Господи, подумал Толик, что же это такое?! Еще и Диму мне шьют, не было у меня ничего с Димой и быть не могло, нужен он мне... Что разбудили рано поутру, так это у Сашки, понятно, художественный вымысел или там художественная правда, это бы уж ладно, а вот с чего он покинул свои абстрактные пространства и занялся фантазиями на тему - ну, скажем, на тему некоего Толика? Впрочем, поглядим, что дальше.
Как бы там ни было, Толик оказался в одной постели непонятно с кем, и будучи, как отмечено выше, прекрасным семьянином, ощутил некоторый дискомфорт. И вообще обстановка была какая-то потусторонняя: отовсюду нависали мрачные силуэты чего-то прямоугольного, а за окном с завидной регулярностью проносились машины, чертя фарами по потолку. И как только удалось забраться в такую кладовку, удивился Толик, малость сориентировавшись. Тут не то что один геолог, тут, пожалуй, семейство торговых работников не один год мебель собирало и, складывая, складировало. Нет, Толику тут решительно не нравилось, и он, нащупав на полу носки, туфли и прочее, поспешил одеться, стараясь действовать тихо и действуя в результате до смешного боязливо: у прекрасного семьянина, несмотря на некоторые, скажем так, грешки молодости, не было опыта в таких делах. Дверь не была заперта, и Толика это отчасти обрадовало: поворачивать ключ было бы опасно, вдруг да эта - Маруся? ну да, Маруся проснется, - но отчасти и смутило: это же надо же, это ведь пока он тут что-то такое неприличное вытворял, это всякий мог зайти и пронаблюдать... Хотя кому заходить? И кому какое дело? Да и вытворял ли он?
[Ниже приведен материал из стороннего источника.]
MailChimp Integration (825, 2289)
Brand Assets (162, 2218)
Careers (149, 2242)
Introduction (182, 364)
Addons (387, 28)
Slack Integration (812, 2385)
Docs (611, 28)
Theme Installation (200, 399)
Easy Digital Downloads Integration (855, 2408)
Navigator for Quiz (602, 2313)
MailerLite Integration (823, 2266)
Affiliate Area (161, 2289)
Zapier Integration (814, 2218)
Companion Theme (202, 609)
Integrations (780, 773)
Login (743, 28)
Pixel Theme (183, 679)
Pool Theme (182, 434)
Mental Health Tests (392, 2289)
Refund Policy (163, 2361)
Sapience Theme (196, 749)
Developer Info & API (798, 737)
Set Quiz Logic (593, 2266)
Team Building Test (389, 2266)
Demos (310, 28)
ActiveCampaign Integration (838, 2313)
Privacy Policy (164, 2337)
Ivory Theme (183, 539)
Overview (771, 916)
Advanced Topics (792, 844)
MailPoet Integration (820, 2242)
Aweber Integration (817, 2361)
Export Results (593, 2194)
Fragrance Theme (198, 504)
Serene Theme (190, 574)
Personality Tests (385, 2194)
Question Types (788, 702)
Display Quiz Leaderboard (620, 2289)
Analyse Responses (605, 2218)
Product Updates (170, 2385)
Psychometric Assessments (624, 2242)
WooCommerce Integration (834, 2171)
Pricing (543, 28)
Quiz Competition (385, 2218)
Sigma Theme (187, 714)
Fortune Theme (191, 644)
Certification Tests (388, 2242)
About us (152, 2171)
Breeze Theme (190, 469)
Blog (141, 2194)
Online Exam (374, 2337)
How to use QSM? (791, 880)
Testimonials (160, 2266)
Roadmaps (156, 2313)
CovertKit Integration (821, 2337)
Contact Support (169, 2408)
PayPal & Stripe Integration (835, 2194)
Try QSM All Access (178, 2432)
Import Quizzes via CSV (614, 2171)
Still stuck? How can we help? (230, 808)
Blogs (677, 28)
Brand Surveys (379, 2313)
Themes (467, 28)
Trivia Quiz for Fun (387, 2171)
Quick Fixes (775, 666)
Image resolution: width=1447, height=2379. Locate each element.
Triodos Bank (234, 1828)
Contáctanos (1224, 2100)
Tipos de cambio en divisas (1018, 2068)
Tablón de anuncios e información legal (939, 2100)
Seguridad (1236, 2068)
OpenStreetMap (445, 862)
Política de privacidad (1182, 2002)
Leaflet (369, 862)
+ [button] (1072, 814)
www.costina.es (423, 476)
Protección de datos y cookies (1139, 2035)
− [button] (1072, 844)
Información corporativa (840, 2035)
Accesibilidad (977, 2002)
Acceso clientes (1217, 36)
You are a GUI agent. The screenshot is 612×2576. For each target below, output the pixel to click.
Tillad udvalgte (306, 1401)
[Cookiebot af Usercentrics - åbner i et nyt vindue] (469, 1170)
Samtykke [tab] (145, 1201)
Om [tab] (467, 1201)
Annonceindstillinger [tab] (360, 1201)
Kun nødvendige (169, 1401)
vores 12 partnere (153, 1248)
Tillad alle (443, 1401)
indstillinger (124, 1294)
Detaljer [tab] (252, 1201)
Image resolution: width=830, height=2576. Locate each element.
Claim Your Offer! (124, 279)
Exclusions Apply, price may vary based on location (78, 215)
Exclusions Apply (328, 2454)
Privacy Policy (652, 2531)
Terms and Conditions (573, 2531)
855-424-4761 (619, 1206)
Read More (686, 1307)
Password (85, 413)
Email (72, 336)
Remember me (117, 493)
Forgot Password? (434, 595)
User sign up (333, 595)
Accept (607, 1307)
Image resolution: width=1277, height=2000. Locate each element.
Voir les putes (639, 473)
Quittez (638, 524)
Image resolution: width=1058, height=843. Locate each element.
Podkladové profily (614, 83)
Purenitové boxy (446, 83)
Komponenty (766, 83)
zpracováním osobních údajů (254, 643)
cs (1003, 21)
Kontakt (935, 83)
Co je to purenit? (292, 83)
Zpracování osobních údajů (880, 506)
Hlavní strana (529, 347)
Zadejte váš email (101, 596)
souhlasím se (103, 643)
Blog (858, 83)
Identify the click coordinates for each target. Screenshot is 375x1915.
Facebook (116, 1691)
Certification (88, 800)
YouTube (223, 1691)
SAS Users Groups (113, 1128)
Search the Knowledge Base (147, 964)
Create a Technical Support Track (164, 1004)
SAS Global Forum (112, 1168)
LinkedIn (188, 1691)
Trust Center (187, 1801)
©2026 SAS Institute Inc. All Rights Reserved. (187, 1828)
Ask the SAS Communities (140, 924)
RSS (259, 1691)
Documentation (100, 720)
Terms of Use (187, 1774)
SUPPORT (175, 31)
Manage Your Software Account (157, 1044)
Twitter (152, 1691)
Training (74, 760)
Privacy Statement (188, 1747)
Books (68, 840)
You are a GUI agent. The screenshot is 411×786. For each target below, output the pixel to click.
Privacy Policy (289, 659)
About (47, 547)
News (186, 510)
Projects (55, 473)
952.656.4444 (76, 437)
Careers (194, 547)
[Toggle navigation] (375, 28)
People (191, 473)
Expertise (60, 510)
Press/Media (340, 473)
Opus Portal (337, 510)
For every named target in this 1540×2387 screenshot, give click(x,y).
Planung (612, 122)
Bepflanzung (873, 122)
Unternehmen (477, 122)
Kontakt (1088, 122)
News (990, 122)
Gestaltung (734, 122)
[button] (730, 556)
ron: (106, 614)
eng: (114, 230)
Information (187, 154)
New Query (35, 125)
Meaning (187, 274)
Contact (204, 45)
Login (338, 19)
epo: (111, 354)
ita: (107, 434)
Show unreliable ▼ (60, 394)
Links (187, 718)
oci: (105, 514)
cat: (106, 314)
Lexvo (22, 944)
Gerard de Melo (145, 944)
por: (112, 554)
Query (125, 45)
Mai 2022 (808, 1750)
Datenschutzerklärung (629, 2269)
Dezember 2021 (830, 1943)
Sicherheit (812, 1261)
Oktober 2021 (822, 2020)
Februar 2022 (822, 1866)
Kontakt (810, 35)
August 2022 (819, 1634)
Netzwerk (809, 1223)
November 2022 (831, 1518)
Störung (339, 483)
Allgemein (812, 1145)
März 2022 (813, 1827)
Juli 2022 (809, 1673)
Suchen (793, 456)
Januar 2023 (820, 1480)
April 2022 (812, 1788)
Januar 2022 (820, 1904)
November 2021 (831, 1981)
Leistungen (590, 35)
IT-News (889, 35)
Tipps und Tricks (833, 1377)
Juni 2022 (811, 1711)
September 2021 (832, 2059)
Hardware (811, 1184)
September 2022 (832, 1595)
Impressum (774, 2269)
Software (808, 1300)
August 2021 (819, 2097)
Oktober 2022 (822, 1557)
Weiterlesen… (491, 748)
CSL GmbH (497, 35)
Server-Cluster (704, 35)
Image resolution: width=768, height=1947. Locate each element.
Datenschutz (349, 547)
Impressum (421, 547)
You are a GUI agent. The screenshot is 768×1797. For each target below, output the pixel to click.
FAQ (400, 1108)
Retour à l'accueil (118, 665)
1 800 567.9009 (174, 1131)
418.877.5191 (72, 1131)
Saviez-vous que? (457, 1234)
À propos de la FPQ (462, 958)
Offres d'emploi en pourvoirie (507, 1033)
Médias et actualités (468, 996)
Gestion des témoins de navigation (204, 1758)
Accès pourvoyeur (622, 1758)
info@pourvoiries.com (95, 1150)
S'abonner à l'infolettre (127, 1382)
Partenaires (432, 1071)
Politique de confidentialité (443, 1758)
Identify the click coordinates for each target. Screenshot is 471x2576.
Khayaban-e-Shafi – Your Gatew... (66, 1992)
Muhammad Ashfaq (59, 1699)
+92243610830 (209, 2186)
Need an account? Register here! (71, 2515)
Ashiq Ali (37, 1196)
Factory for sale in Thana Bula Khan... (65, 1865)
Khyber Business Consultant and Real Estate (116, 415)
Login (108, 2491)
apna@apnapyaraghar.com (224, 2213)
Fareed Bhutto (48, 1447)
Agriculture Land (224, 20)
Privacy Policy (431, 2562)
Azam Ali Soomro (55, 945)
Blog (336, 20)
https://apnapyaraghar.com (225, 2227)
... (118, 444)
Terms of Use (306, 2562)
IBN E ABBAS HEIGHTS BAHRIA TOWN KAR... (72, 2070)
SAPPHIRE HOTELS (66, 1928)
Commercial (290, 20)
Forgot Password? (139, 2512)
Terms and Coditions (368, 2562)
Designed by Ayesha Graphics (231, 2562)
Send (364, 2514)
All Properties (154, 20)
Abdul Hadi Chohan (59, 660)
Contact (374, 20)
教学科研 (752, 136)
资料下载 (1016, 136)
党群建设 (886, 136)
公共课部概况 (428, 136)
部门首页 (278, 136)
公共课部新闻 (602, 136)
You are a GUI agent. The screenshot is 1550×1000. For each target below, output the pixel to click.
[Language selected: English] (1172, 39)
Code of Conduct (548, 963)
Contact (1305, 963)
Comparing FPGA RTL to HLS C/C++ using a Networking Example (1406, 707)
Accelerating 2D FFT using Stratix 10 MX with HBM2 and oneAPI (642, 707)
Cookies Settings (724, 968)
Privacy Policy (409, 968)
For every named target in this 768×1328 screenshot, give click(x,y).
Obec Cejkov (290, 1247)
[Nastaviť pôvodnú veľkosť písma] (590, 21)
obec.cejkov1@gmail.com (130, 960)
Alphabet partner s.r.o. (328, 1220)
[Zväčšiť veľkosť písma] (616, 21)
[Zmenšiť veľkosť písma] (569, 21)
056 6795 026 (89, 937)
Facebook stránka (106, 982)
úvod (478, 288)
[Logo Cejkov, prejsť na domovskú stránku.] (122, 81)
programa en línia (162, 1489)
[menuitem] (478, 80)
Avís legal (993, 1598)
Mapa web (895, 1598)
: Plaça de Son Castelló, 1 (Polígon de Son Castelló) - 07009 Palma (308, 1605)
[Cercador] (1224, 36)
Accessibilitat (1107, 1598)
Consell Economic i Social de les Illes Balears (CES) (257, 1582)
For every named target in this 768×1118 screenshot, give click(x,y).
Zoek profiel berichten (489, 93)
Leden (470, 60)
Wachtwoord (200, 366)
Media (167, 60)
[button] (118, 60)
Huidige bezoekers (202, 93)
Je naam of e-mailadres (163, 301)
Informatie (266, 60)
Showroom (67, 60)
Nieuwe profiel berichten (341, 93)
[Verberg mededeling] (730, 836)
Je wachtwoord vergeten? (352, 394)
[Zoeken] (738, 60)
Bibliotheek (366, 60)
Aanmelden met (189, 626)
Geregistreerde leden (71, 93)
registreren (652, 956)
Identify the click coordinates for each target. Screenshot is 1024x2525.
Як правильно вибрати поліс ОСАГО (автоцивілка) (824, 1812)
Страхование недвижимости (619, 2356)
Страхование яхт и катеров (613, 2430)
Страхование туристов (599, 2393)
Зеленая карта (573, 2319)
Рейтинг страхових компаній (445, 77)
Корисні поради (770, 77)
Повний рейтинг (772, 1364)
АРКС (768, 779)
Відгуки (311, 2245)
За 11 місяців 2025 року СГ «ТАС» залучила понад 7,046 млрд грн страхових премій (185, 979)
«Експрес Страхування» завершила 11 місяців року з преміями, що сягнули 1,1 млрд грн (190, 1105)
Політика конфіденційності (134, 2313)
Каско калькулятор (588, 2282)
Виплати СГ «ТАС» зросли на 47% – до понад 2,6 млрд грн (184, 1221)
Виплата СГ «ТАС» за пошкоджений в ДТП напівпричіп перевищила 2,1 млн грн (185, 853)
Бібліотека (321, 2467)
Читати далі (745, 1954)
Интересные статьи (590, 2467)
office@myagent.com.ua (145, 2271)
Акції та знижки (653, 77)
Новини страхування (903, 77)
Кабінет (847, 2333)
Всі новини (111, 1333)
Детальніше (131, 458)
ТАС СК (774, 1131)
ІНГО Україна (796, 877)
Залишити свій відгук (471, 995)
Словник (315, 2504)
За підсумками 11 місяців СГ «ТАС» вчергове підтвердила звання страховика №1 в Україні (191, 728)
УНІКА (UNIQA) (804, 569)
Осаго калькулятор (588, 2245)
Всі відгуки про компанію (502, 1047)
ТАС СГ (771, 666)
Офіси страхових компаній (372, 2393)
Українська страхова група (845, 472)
Черт, подумал Толик, это уже даже не художественная правда, это он, наверное, специально все наоборот пишет, а если специально, так откуда же он про Марусю знал? Или рассказывал когда-то, может, и похвастался, может, не помню, но ежели все наоборот... И по какому праву он из себя что-то этакое корчит самому, что ли, не случалось проснуться невесть где?
Впрочем, Толик с замиранием сердца убедился, что очень даже было кому заходить. Во второй комнате сидел Сашка, а рядом с ним... Кажется, Софья, была ведь вчера такая Софья, а то, может, и нет: Толик не смог бы точно сказать, на что похожа Софья, зато он точно знал, на кого похожа Сашкина девица, и ведь до чего похожа! Ну и ладно, решил Толик, ну и похожа, с кем не бывает. Повезло, конечно, Сашке: не в пример авантажней Толикова экземпляра.
- Salve, - приветствовал его Сашка.
Был Сашка какой-то весь из себя странный, чуть ли даже не слишком Сашка, хотя ведь похож! Вот пропасть, и этот похож, или это все снится? Хотя на вид нет, на вид был Сашка как Сашка.